Work order
Give back each of the following lines word for word, in the same order.
######
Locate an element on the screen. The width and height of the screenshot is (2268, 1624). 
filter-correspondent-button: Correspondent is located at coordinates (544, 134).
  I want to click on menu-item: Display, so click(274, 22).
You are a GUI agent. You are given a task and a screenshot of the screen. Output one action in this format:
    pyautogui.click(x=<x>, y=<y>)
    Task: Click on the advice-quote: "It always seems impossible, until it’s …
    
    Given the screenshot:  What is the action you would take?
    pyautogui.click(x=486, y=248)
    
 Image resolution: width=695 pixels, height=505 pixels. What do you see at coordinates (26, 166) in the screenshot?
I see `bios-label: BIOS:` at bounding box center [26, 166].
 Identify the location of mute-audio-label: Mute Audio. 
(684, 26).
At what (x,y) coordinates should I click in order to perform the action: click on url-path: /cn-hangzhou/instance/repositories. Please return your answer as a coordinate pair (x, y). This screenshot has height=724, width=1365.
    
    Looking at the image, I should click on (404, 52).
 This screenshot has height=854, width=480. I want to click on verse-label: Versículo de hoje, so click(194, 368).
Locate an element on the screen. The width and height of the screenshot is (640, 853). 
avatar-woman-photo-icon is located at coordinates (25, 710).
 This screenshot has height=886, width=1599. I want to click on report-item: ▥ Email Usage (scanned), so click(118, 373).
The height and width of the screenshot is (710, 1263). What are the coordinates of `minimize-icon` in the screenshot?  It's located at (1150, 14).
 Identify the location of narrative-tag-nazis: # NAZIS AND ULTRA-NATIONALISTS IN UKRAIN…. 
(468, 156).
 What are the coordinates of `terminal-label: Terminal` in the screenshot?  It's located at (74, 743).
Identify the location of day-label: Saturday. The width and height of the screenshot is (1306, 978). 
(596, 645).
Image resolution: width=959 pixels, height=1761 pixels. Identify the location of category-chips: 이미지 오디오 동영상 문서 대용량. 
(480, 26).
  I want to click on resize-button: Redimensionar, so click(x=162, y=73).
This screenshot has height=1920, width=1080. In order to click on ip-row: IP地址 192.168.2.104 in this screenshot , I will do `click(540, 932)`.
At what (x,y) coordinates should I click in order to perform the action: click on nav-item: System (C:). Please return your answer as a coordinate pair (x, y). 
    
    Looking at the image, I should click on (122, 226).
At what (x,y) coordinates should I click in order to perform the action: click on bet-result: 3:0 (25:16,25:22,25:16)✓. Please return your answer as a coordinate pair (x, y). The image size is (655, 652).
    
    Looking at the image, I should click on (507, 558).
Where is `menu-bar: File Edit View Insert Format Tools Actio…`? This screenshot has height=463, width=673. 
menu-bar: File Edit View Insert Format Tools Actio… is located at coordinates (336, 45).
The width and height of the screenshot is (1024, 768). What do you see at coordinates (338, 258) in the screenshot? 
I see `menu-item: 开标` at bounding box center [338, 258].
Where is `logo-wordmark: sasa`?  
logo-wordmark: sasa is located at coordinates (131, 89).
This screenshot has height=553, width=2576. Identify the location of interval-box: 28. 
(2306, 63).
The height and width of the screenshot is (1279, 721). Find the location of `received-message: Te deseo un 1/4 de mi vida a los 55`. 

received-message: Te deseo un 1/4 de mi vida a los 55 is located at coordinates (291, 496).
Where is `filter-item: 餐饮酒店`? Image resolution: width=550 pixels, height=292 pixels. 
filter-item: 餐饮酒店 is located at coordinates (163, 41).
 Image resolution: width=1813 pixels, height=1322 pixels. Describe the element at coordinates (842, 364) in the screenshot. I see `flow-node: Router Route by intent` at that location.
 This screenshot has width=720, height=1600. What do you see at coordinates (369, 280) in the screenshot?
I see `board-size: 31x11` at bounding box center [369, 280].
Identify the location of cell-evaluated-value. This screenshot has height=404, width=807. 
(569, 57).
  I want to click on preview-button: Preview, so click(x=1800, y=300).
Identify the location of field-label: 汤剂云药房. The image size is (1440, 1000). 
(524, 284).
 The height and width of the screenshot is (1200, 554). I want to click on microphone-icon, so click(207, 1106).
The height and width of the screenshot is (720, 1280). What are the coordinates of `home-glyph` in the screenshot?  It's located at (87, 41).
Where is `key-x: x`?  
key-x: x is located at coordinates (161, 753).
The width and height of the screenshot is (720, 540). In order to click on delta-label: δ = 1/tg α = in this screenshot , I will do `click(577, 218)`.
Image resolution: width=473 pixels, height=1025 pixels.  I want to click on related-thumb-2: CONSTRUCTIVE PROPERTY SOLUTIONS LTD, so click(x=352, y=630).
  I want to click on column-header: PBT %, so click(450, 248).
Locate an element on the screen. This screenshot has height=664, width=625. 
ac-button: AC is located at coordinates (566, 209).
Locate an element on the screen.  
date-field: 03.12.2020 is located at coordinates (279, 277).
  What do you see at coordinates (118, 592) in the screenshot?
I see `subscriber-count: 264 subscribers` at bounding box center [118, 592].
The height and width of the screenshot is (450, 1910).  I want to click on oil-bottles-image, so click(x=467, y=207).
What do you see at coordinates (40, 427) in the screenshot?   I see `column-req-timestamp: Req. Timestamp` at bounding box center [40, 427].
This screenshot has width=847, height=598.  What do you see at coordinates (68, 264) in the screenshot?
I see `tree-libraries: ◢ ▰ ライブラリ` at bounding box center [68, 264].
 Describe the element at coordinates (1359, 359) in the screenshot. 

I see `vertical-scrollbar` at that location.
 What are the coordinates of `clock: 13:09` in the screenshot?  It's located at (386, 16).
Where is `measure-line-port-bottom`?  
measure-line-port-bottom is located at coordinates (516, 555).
######
Reply
Locate an element on the screen. The width and height of the screenshot is (2268, 1624). 
filter-correspondent-button: Correspondent is located at coordinates (544, 134).
  I want to click on menu-item: Display, so click(274, 22).
You are a GUI agent. You are given a task and a screenshot of the screen. Output one action in this format:
    pyautogui.click(x=<x>, y=<y>)
    Task: Click on the advice-quote: "It always seems impossible, until it’s …
    
    Given the screenshot:  What is the action you would take?
    pyautogui.click(x=486, y=248)
    
 Image resolution: width=695 pixels, height=505 pixels. What do you see at coordinates (26, 166) in the screenshot?
I see `bios-label: BIOS:` at bounding box center [26, 166].
 Identify the location of mute-audio-label: Mute Audio. 
(684, 26).
At what (x,y) coordinates should I click in order to perform the action: click on url-path: /cn-hangzhou/instance/repositories. Please return your answer as a coordinate pair (x, y). This screenshot has height=724, width=1365.
    
    Looking at the image, I should click on (404, 52).
 This screenshot has height=854, width=480. I want to click on verse-label: Versículo de hoje, so click(194, 368).
Locate an element on the screen. The width and height of the screenshot is (640, 853). 
avatar-woman-photo-icon is located at coordinates (25, 710).
 This screenshot has height=886, width=1599. I want to click on report-item: ▥ Email Usage (scanned), so click(118, 373).
The height and width of the screenshot is (710, 1263). What are the coordinates of `minimize-icon` in the screenshot?  It's located at (1150, 14).
 Identify the location of narrative-tag-nazis: # NAZIS AND ULTRA-NATIONALISTS IN UKRAIN…. 
(468, 156).
 What are the coordinates of `terminal-label: Terminal` in the screenshot?  It's located at (74, 743).
Identify the location of day-label: Saturday. The width and height of the screenshot is (1306, 978). 
(596, 645).
Image resolution: width=959 pixels, height=1761 pixels. Identify the location of category-chips: 이미지 오디오 동영상 문서 대용량. 
(480, 26).
  I want to click on resize-button: Redimensionar, so click(x=162, y=73).
This screenshot has height=1920, width=1080. In order to click on ip-row: IP地址 192.168.2.104 in this screenshot , I will do `click(540, 932)`.
At what (x,y) coordinates should I click in order to perform the action: click on nav-item: System (C:). Please return your answer as a coordinate pair (x, y). 
    
    Looking at the image, I should click on (122, 226).
At what (x,y) coordinates should I click in order to perform the action: click on bet-result: 3:0 (25:16,25:22,25:16)✓. Please return your answer as a coordinate pair (x, y). The image size is (655, 652).
    
    Looking at the image, I should click on (507, 558).
Where is `menu-bar: File Edit View Insert Format Tools Actio…`? This screenshot has height=463, width=673. 
menu-bar: File Edit View Insert Format Tools Actio… is located at coordinates (336, 45).
The width and height of the screenshot is (1024, 768). What do you see at coordinates (338, 258) in the screenshot? 
I see `menu-item: 开标` at bounding box center [338, 258].
Where is `logo-wordmark: sasa`?  
logo-wordmark: sasa is located at coordinates (131, 89).
This screenshot has height=553, width=2576. Identify the location of interval-box: 28. 
(2306, 63).
The height and width of the screenshot is (1279, 721). Find the location of `received-message: Te deseo un 1/4 de mi vida a los 55`. 

received-message: Te deseo un 1/4 de mi vida a los 55 is located at coordinates (291, 496).
Where is `filter-item: 餐饮酒店`? Image resolution: width=550 pixels, height=292 pixels. 
filter-item: 餐饮酒店 is located at coordinates (163, 41).
 Image resolution: width=1813 pixels, height=1322 pixels. Describe the element at coordinates (842, 364) in the screenshot. I see `flow-node: Router Route by intent` at that location.
 This screenshot has width=720, height=1600. What do you see at coordinates (369, 280) in the screenshot?
I see `board-size: 31x11` at bounding box center [369, 280].
Identify the location of cell-evaluated-value. This screenshot has height=404, width=807. 
(569, 57).
  I want to click on preview-button: Preview, so click(x=1800, y=300).
Identify the location of field-label: 汤剂云药房. The image size is (1440, 1000). 
(524, 284).
 The height and width of the screenshot is (1200, 554). I want to click on microphone-icon, so click(207, 1106).
The height and width of the screenshot is (720, 1280). What are the coordinates of `home-glyph` in the screenshot?  It's located at (87, 41).
Where is `key-x: x`?  
key-x: x is located at coordinates (161, 753).
The width and height of the screenshot is (720, 540). In order to click on delta-label: δ = 1/tg α = in this screenshot , I will do `click(577, 218)`.
Image resolution: width=473 pixels, height=1025 pixels.  I want to click on related-thumb-2: CONSTRUCTIVE PROPERTY SOLUTIONS LTD, so click(x=352, y=630).
  I want to click on column-header: PBT %, so click(450, 248).
Locate an element on the screen. This screenshot has height=664, width=625. 
ac-button: AC is located at coordinates (566, 209).
Locate an element on the screen.  
date-field: 03.12.2020 is located at coordinates (279, 277).
  What do you see at coordinates (118, 592) in the screenshot?
I see `subscriber-count: 264 subscribers` at bounding box center [118, 592].
The height and width of the screenshot is (450, 1910).  I want to click on oil-bottles-image, so click(x=467, y=207).
What do you see at coordinates (40, 427) in the screenshot?   I see `column-req-timestamp: Req. Timestamp` at bounding box center [40, 427].
This screenshot has width=847, height=598.  What do you see at coordinates (68, 264) in the screenshot?
I see `tree-libraries: ◢ ▰ ライブラリ` at bounding box center [68, 264].
 Describe the element at coordinates (1359, 359) in the screenshot. 

I see `vertical-scrollbar` at that location.
 What are the coordinates of `clock: 13:09` in the screenshot?  It's located at (386, 16).
Where is `measure-line-port-bottom`?  
measure-line-port-bottom is located at coordinates (516, 555).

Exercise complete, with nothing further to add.